- BLOQUE DE TEXTO
——

POR: CARLOS COTES MAYA
Los homicidios selectivos se han convertido en uno de los fenómenos criminales más preocupantes del país. Detrás de cada caso hay una historia de venganzas, traiciones o disputas por dinero derivado de las economías ilícitas. En muchos de estos crímenes no existe un móvil pasional ni un robo común, sino ajustes de cuentas entre socios del delito que deciden saldar sus diferencias con la muerte. Las bandas y grupos armados organizados recurren a este método para mantener el control, eliminar rivales, o castigar a quienes incumplen acuerdos sobre la distribución de ganancias provenientes del narcotráfico, el microtráfico o la extorsión.
En Colombia, las cifras de homicidios muestran un comportamiento desigual. Algunas ciudades registran una alta tasa que responde a la confrontación entre organizaciones criminales por el control de corredores estratégicos o zonas urbanas donde las rentas ilegales son más rentables. En otros casos, la violencia disminuye no porque haya desaparecido el delito, sino porque los grupos llegan a pactos de convivencia criminal, respetando fronteras invisibles que delimitan sus áreas de influencia. Cuando ese frágil equilibrio se rompe, las balas vuelven a sonar y los homicidios selectivos reaparecen como un recordatorio de que el poder territorial sigue siendo la moneda de cambio del crimen.

——

- SECCIÓN DE DATOS
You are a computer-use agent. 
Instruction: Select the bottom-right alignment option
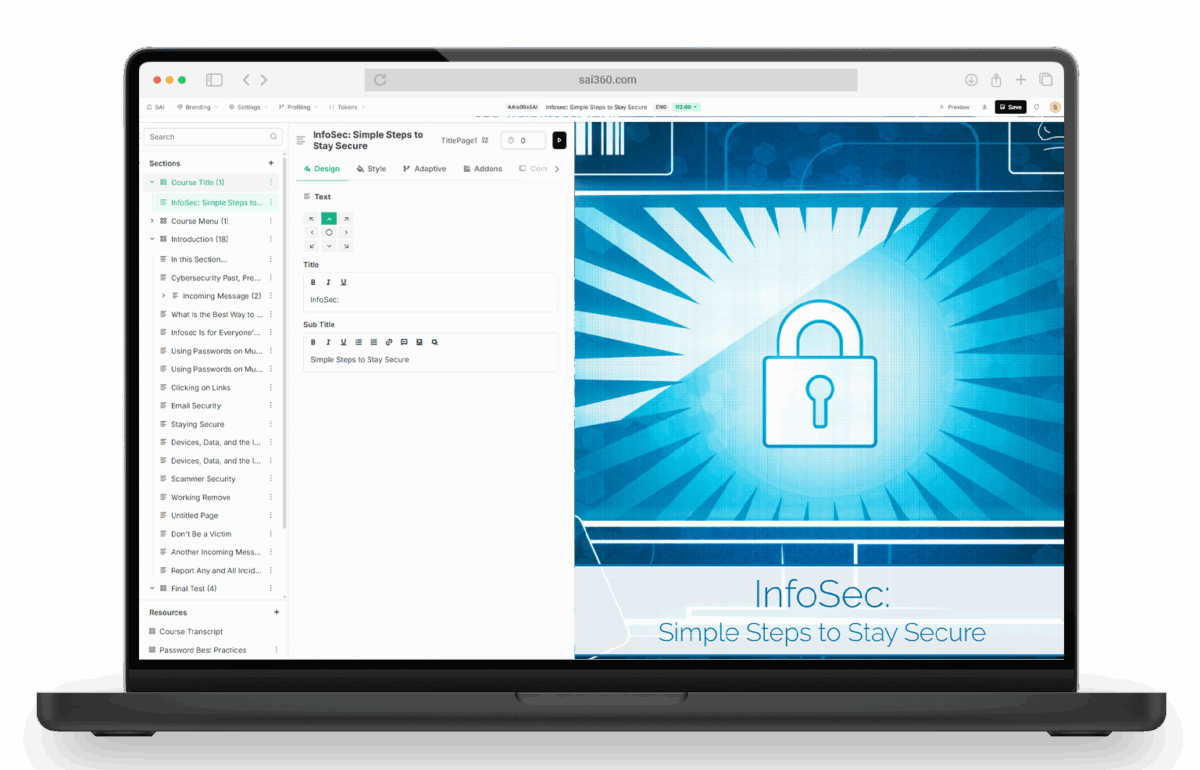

——

Enumera todas las actividades que el texto sobre homicidios selectivos señala como origen de las ganancias cuya distribución da lugar a acuerdos entre las bandas.

- RESULTADO
- El narcotráfico
- El microtráfico
- La extorsión